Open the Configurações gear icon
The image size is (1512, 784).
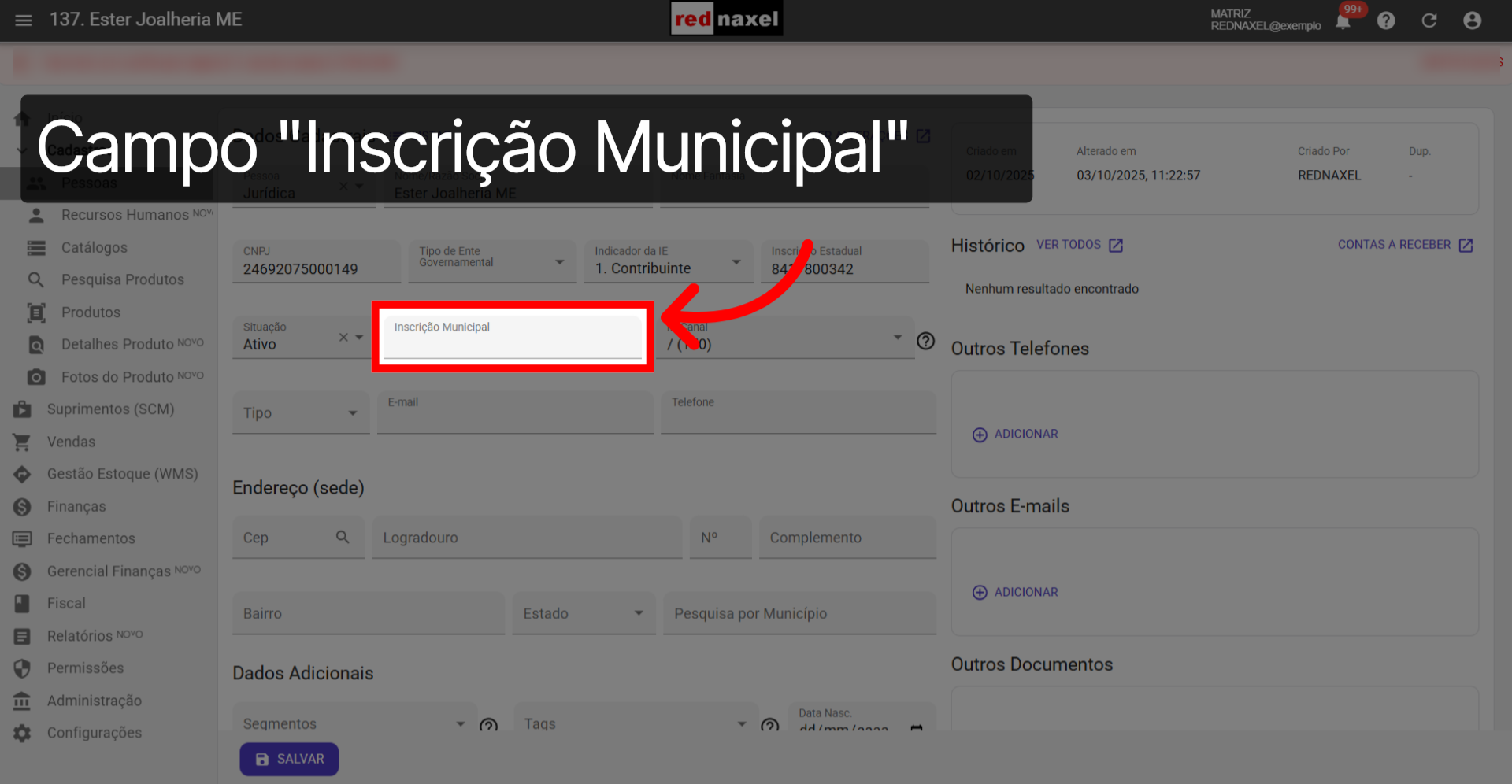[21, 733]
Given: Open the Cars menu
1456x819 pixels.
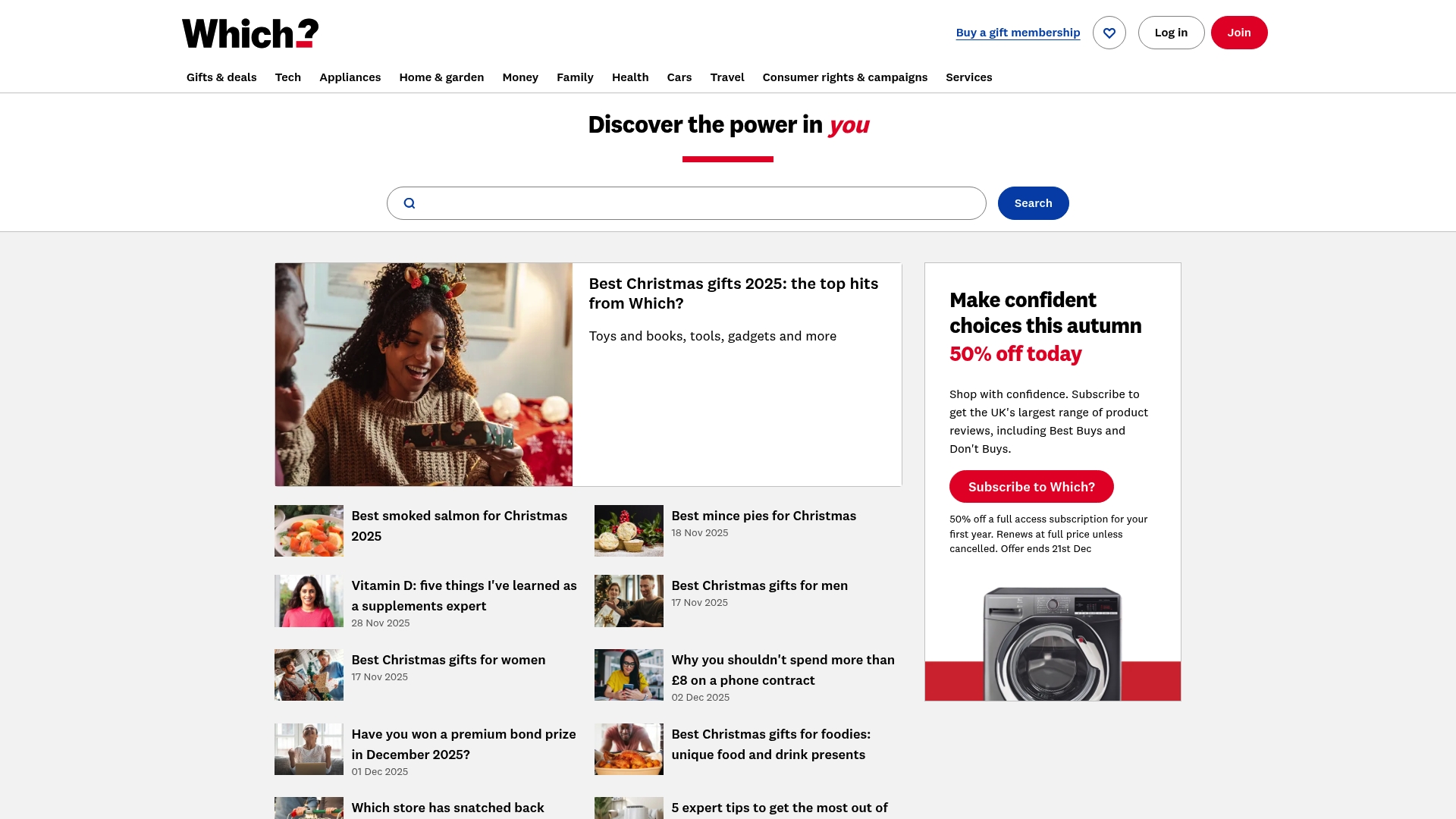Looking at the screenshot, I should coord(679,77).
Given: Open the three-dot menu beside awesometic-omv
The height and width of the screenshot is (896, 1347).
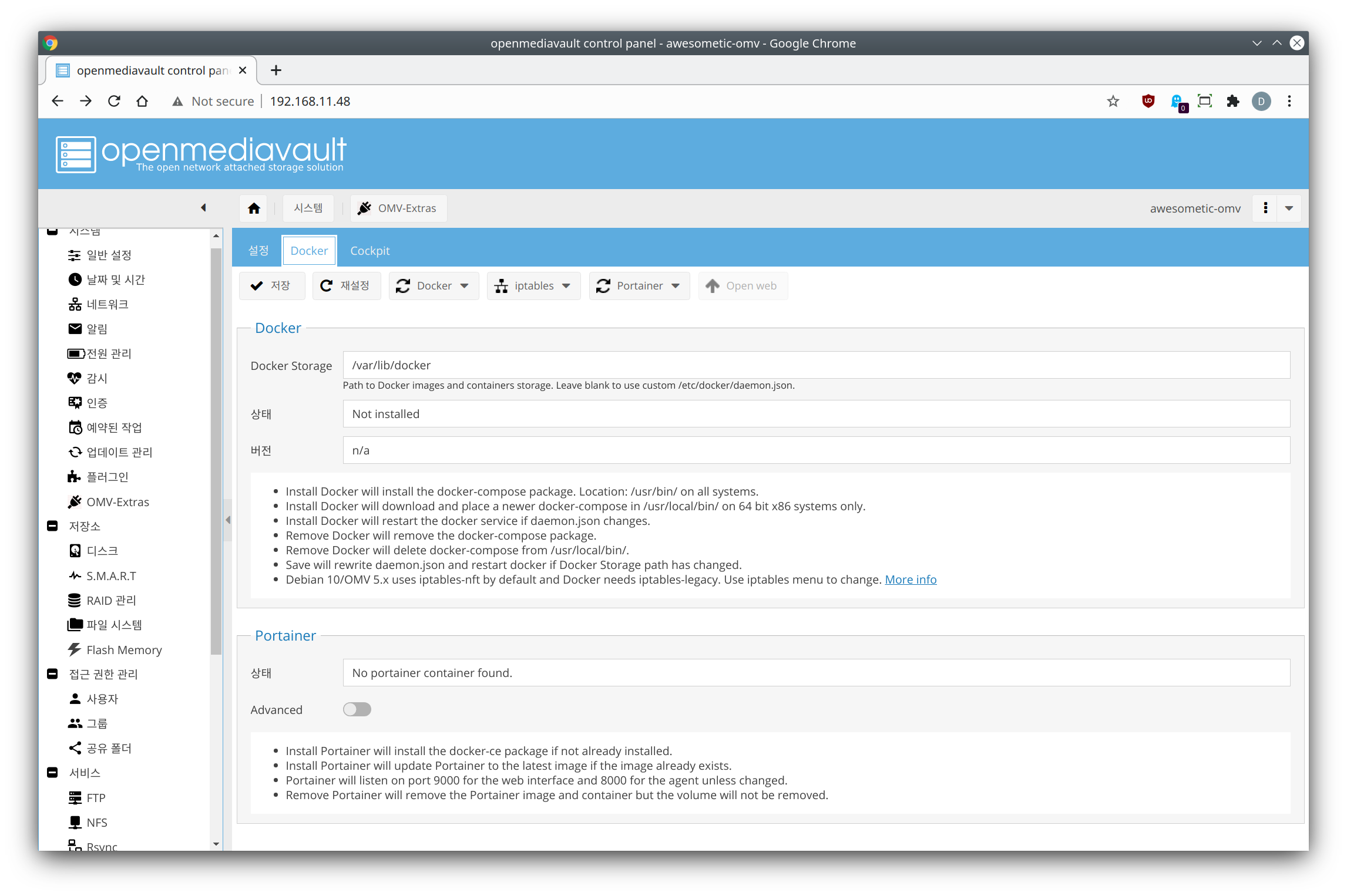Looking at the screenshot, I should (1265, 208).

•••

[AIM OF THE EXERCISE] In the transcription, every picture is to be excluded and the records above given again exactly.

[OUTPUT OF THE TASK]
Open the Configurações gear icon
The image size is (1512, 784).
[21, 733]
Given: Open the Cars menu
1456x819 pixels.
Looking at the screenshot, I should coord(679,77).
Given: Open the three-dot menu beside awesometic-omv
The height and width of the screenshot is (896, 1347).
Looking at the screenshot, I should (1265, 208).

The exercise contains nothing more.